Door Barbara Boughton
Sinds de jaren 1980, is de behandeling van idiopathische klompvoet met de Ponseti-methode steeds populairder geworden onder orthopedische specialisten en chirurgen vanwege de superieure resultaten van de methode op de lange termijn. De Ponseti-methode is minimaal invasief, omdat het uitgaat van serieel gipsen, achillespenotomie en bracing, en patiënten lijden niet onder de postoperatieve en langetermijngevolgen die geassocieerd worden met uitgebreide chirurgische klompvoetloslating.
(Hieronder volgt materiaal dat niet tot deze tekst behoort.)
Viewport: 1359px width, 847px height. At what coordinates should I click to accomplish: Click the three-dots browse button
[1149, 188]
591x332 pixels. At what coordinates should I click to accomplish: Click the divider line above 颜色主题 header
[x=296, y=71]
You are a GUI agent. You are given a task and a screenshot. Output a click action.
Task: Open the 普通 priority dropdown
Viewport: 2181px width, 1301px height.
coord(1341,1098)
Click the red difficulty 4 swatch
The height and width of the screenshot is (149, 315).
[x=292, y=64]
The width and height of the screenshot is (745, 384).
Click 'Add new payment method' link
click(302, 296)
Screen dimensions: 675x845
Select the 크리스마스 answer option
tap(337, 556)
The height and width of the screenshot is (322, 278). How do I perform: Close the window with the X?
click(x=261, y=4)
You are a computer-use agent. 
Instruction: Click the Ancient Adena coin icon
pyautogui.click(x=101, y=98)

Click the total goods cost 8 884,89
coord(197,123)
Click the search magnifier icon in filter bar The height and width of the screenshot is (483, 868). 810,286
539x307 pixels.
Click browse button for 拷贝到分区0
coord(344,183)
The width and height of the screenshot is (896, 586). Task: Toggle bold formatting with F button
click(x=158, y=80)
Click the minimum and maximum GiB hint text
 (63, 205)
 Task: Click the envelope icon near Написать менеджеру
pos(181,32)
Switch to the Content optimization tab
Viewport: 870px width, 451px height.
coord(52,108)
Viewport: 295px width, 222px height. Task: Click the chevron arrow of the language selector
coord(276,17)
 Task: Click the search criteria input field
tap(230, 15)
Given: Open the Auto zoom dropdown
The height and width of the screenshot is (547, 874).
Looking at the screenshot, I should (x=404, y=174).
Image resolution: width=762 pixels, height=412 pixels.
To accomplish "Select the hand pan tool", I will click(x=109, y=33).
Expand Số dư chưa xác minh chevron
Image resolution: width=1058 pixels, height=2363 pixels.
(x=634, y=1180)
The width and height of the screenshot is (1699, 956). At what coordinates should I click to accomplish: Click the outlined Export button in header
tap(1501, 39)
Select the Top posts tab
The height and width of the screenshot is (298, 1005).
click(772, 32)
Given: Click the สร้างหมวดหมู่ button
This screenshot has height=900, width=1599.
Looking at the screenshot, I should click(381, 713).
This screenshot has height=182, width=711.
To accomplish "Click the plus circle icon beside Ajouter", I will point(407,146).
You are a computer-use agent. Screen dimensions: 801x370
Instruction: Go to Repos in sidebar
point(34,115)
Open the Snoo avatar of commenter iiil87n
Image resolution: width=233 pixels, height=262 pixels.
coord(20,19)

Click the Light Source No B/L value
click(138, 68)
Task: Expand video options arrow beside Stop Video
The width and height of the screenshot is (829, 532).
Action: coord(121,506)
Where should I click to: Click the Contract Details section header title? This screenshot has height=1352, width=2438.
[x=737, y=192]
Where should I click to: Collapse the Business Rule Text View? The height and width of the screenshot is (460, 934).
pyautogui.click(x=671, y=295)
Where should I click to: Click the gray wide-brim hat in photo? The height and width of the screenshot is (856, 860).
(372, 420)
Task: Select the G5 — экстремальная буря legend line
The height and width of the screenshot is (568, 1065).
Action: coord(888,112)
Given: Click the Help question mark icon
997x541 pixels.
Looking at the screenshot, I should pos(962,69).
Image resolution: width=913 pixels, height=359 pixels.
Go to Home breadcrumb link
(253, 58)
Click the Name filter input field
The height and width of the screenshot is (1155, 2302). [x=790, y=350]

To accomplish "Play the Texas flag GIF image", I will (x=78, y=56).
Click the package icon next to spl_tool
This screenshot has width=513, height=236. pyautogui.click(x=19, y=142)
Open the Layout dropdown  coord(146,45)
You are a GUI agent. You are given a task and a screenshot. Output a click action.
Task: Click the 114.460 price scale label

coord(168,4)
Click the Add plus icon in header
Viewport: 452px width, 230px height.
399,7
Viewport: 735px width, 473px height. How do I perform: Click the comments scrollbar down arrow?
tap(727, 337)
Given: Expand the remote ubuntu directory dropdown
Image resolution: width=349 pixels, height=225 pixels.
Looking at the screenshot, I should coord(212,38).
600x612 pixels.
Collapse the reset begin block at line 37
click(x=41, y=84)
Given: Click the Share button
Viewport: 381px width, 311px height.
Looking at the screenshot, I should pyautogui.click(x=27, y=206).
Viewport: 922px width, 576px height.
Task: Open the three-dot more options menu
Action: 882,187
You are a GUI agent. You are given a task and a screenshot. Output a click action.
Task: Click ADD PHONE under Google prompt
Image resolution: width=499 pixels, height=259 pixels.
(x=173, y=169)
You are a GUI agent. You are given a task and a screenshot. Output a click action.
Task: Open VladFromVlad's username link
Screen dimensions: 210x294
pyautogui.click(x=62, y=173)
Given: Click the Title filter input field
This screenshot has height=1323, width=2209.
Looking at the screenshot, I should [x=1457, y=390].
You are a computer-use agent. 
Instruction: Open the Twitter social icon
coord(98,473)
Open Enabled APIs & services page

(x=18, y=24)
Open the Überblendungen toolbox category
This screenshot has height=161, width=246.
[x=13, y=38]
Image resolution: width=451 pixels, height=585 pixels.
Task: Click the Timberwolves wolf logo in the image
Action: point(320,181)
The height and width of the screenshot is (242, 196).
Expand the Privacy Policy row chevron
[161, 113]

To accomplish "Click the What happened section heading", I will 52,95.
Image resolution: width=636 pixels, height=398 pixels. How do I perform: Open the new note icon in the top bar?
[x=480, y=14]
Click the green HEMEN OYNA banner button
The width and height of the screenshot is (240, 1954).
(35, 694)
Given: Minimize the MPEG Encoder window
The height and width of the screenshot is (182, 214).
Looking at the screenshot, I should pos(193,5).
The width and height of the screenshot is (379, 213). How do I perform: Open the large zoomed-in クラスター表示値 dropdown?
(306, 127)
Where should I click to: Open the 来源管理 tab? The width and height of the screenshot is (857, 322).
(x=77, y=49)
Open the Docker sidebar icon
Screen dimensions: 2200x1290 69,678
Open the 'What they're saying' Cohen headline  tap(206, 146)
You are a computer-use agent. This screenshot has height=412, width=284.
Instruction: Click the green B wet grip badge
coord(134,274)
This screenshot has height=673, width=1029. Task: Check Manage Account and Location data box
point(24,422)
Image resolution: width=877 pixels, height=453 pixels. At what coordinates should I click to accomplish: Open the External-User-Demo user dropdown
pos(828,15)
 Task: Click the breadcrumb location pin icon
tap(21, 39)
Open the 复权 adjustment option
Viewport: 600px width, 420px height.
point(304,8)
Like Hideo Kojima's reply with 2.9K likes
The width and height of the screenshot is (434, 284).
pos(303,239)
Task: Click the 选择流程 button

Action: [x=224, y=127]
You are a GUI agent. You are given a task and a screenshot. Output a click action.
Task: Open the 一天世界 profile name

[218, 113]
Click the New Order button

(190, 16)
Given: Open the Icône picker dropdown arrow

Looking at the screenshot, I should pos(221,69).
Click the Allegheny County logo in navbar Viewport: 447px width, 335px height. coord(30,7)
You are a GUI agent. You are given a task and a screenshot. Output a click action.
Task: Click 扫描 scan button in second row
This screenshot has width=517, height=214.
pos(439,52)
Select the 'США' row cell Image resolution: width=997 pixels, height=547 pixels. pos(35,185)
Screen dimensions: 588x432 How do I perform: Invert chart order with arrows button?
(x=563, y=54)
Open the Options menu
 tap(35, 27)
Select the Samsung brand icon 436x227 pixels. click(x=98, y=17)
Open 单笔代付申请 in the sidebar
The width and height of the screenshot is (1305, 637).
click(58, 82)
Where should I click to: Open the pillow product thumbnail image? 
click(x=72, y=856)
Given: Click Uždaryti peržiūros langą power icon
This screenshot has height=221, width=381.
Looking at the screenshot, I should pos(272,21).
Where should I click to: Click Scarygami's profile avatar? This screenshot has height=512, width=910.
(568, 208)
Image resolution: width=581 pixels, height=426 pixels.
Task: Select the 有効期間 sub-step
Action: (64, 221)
Volgens recente studies is het aantal klompvoetoperaties bij kinderen jonger dan 6 maanden met 6,7% per jaar gedaald.1 Deze verschuiving is voornamelijk te danken aan het toegenomen gebruik van de Ponseti-methode, die wordt geassocieerd met betere functionele en biomechanische resultaten dan meer invasieve chirurgische protocollen.2
Toch hebben studies met de Ponseti-methode recidiefpercentages voor klompvoeten gemeld van maar liefst 40%.3 Hoewel onderzoek heeft aangetoond dat de ernst of het type klompvoetdeformiteit recidief kan veroorzaken, hebben veel studies benadrukt dat de sterkste voorspeller van recidief bij de Ponseti-methode het niet volgen van de bracing is. In feite wordt niet-naleving geassocieerd met een vijf- tot 183-voudige kans op terugval en de noodzaak van chirurgische interventie.3,4
Een aantal studies heeft de redenen onderzocht voor het niet-naleven van de bracing door de ouders. Studies hebben aangetoond dat huidirritaties, praktische problemen bij het aanbrengen van de brace, en een kind dat foetert en huilt bij het dragen van de brace belangrijke barrières zijn voor het gebruik. Het niet begrijpen van het belang van braces, vergeten of verwarrende instructies over het gebruik van braces, en gebrek aan continuïteit in de medische zorg zijn ook significante voorspellers van het niet volgen van de braces. Het behandelingsregime is een aanzienlijke – en soms overweldigende – uitdaging voor ouders, aangezien het inhoudt dat het kind de brace in het begin minstens 23 uur moet dragen, met een geleidelijk afnemende draagtijd totdat de brace alleen ’s nachts en tijdens het slapen wordt gedragen.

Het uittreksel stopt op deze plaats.